It's not how it looks

It’s not how it looks

Yesterday, I was finishing up a quick workout I snuck in before work and I took a gander at the gym’s Christmas schedule. Turns out one of the GoodLife locations I sometimes use is open every day over the holidays, and even though I know that I’ll be afar with family enjoying egg nog and mimosas, I have a busy weekend to get me to Christmas and started to piece together how I could fit in a visit or two Saturday or Sunday. I’ll just get up at 4, workout from 4:30-5:30, and then get to work on time for 6…

Impressive? Dedicated? Crazy? A waste of time?

...maybe it’s a little bit of each. Thanks to a tickle in my throat, it’s become clear that I’m on the edge. A semester of stressing about firsts for everything with my gig at Western, a whirlwind of getting on the supply list and going to a whole schwack of schools, and some pretty long-a$$ days without enough sleep are chasing me and trying to catch up with me.  

My coaching has taught me that it can be much easier to look at something rationally from a distance--when a client is stuck in a pattern that seems to be holding them back, I’ve realized they sometimes can’t even see what’s going on, let alone a route out of it. Sometimes clarity comes via coaching, reflection, a rock bottom moment, or getting inspired by something or someone along the way. My journaling has helped me step back and see one of those patterns in myself.
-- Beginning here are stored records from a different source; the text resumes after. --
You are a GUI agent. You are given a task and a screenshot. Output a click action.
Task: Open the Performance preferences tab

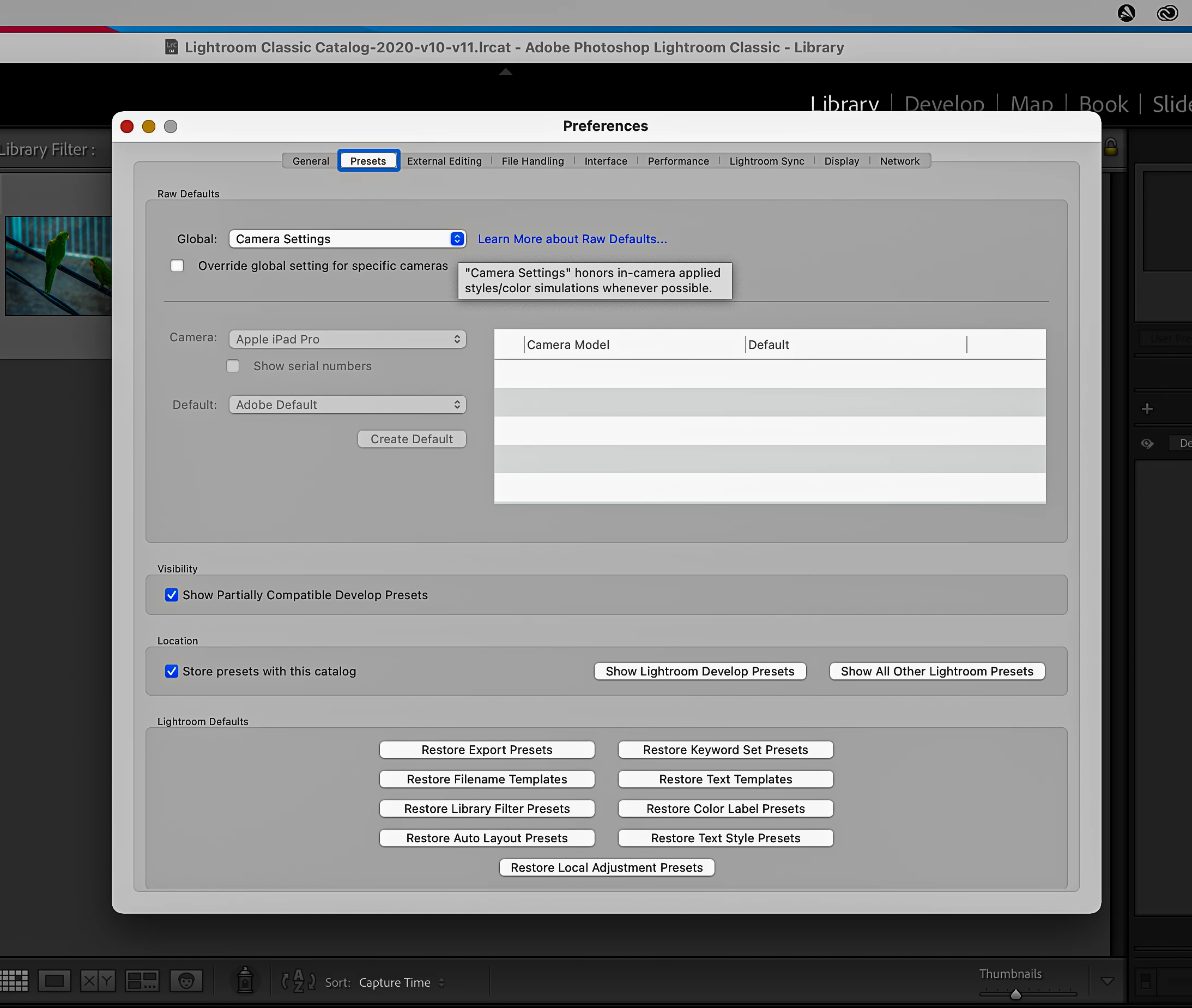click(678, 161)
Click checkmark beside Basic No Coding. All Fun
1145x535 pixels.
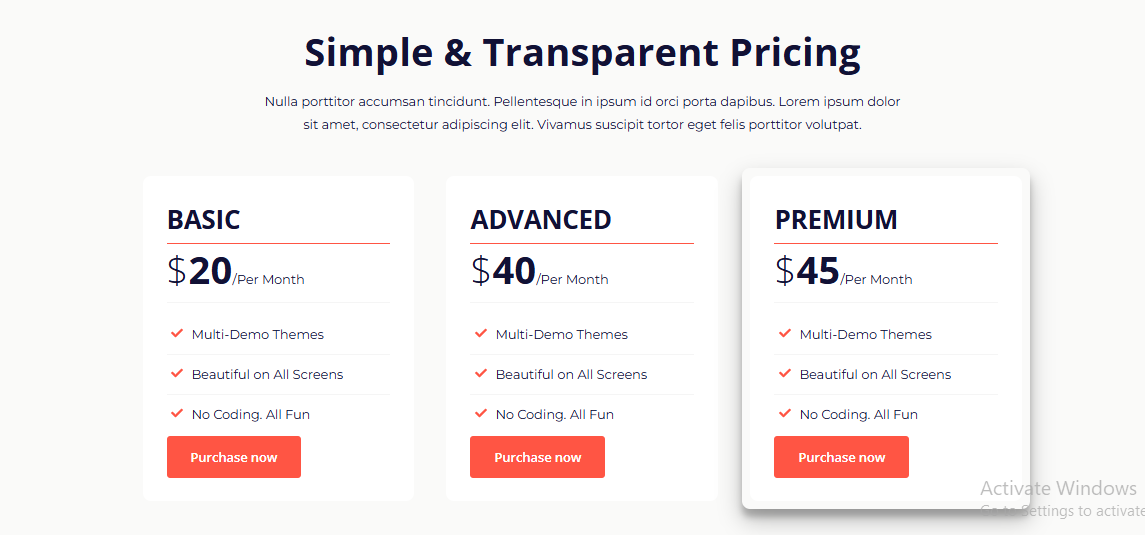(177, 413)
As you may or may not know, I was a bit of a beefcake growing up. When I was a teenager, I started to work out and really fell in love with how it made me feel, how it changed my body, and the kind of support and praise I’d get from other people for doing it. Since I love it, training and working out and fitting in exercise is easy. I’ll look at my calendar and decide to set my alarm as early as I have to in order to make sure I fit in a workout.

But the question that I think is perhaps most powerful in coaching is: How’s that working for you?

Meh.

Meh is not the answer I want. Training a lot, or getting up at the buttcrack of dawn to run or go to the gym--this is comfortable for me. Signing up for races and doing them is tough perhaps during the race--or not, depending on my mindset--but that’s in the short term. This is the “easy” stuff.

But the hard stuff is where it’s at--and it’s what we avoid. To really benefit our health, we need to understand what’s holding us back and take a closer look at the habits we do over and over again that don’t really serve our best selves. For me, that’s using food to help me calm down after or before a busy day, or running on fumes and sweet coffee drinks on a daily basis. It’s that pesky relationship with food and a resistance to taking care of myself (i.e. getting sleep, etc.). For you, it might be something else. Maybe you don’t exercise and can’t seem to get yourself going. Taking a deeper look at your relationship with exercise might be hard, but going a little deeper and dealing with the things we don’t want to--that’s how we make progress.

Keep in mind this: It’s easier to stay comfortable, even if the things we do aren’t really serving us. Asking ourselves where we can really get real to make progress--and being willing to dive in and do the messy work there--is uncomfortable, challenging, and the opposite of sticking with the status quo. But at the end of the day, it’s up to you. If you answered How’s that working for you? with an honest, “The best!” then ignore this post. If you want more from yourself and your life, then start digging deeper.

Do you journal or participate in coaching to help you step back?
Where are you willing to do some digging?
What are you just comfortable with--not happy?